ワインの勉強を始めようとしたとき、多くの人が最初にぶつかる壁の一つが「カタカナ」でしょう。
シャルドネ、カベルネ、テロワール、ミネラル、ストラクチャー——
言葉だけは聞いたことがあるのに、なぜか頭に入ってこない。或いは覚えたはずなのに、いざ使おうとするとしっくりこない。
これは単なる“慣れ”の問題でしょうか。結論から言えば、そうではありません。
むしろ・・・カタカナが覚えにくいのは、ある意味で正しい反応です。
カタカナは「翻訳」ではなく「再定義」である
ワイン用語の多くは、フランス語・英語・ドイツ語などから日本語に入ってきています。しかしその過程で起きているのは、単なる翻訳ではありません。音と意味の両方が変形された“再定義”です。
例えば、フランス語の terroir。日本語では「テロワール」と書かれますが、この時点で既に別の単語に近いものになっています。
本来の terroir は、単なる「土地の個性」ではありません。土壌、気候、地形、さらには人間の営みまで含んだ、複合的な概念です。しかし「テロワール」という音で覚えると、どうしても抽象的で曖昧な“雰囲気”のようなものに感じられてしまう。これは理解力の問題ではなく、言語が概念を変えてしまっていることに因ります。

同じことは minerality にも当てはまります。日本語では「ミネラル感」と訳されることが多いですが、ここでいう“ミネラル”は化学的な意味でのミネラルとはほとんど関係がありません。あくまで知覚的な表現であり、「石っぽさ」「硬質感」といった感覚のメタファーに近いものです。Mineralだと何が言いたいのかわかりにくいので、実際にWSETでも”wet stones”, “saline”,”flint”などという表記にするよう推奨されています。
しかし「ミネラル」という言葉を使うことで、
・実際にミネラルが含まれている
・健康的である
といった誤解が生まれやすくなります。そう、これは完全なる誤解です。

音が変わると、意味も変わる
もう少し極端な例として、ドイツのワイン産地 Pfalz を考えてみましょう。
本来の発音は /pfalts/ で、pとfの両方を発音します。しかし日本語では英語に倣って「ファルツ」と言われることも少なくありません(というより今まで聞いてきた中でプファルツと破裂音まで言っている人は片手で数えるほどしかいませんでした)。この時点で、もはや別の単語ですよね。
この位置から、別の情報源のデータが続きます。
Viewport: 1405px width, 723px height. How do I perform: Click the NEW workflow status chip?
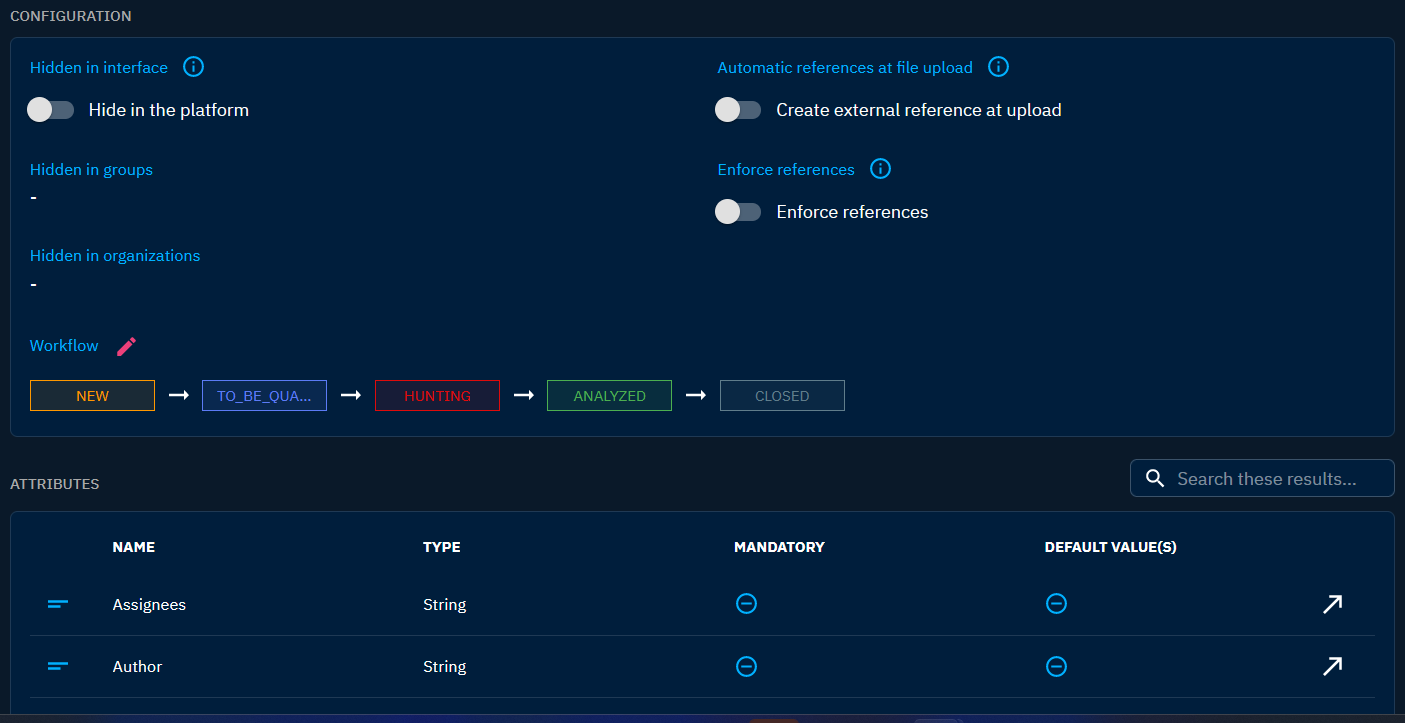click(92, 396)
音が変わるということは、単に発音が違うというだけではありません。記憶の中で別の概念として保存されるということを意味します。
なぜカタカナは覚えにくいのか
ここまでをまとめると、理由は明確です。
カタカナ表記は
- 音が正確でない(原語と日本語でそもそも取り扱っている音が違う)
- 意味の分解ができない
- 既存の言語ネットワークに接続されない
つまり、「覚えにくい」のではなく「覚えにくくなる構造」になっているのです。
ではどうすればよいのか?
解決策は意外とシンプルです。
👉 カタカナを捨てること
少なくとも、
- 主要品種(Cabernet Sauvignon, Chardonnay)
- 基本概念(acidity, tannin, structure)
については、英語(あるいは現地語)で覚えた方が圧倒的に効率的です。
結論
「ワインの勉強を始めたいけど片仮名が覚えられない」
それは努力不足でも適性の問題でもありません。むしろ、正しく理解しようとしているサインでしょう。ワインを本当に理解したいのであれば、
👉 翻訳された言葉ではなく、元の言葉で捉える
その一歩が、思っている以上に大きな違いを生みます。ワインという対象そのものが
文化・自然・人間の交差点にあります。そのため、
「言葉が変わると、理解の枠組みそのものが変わる」
のです。確かにカタカナは入口としては便利です。しかし、そのまま使い続けると、どこかで必ず限界にぶつかります。
以上、問題提起のような記事でした(最初はただの所感でも書くつもりでしたが・・・)。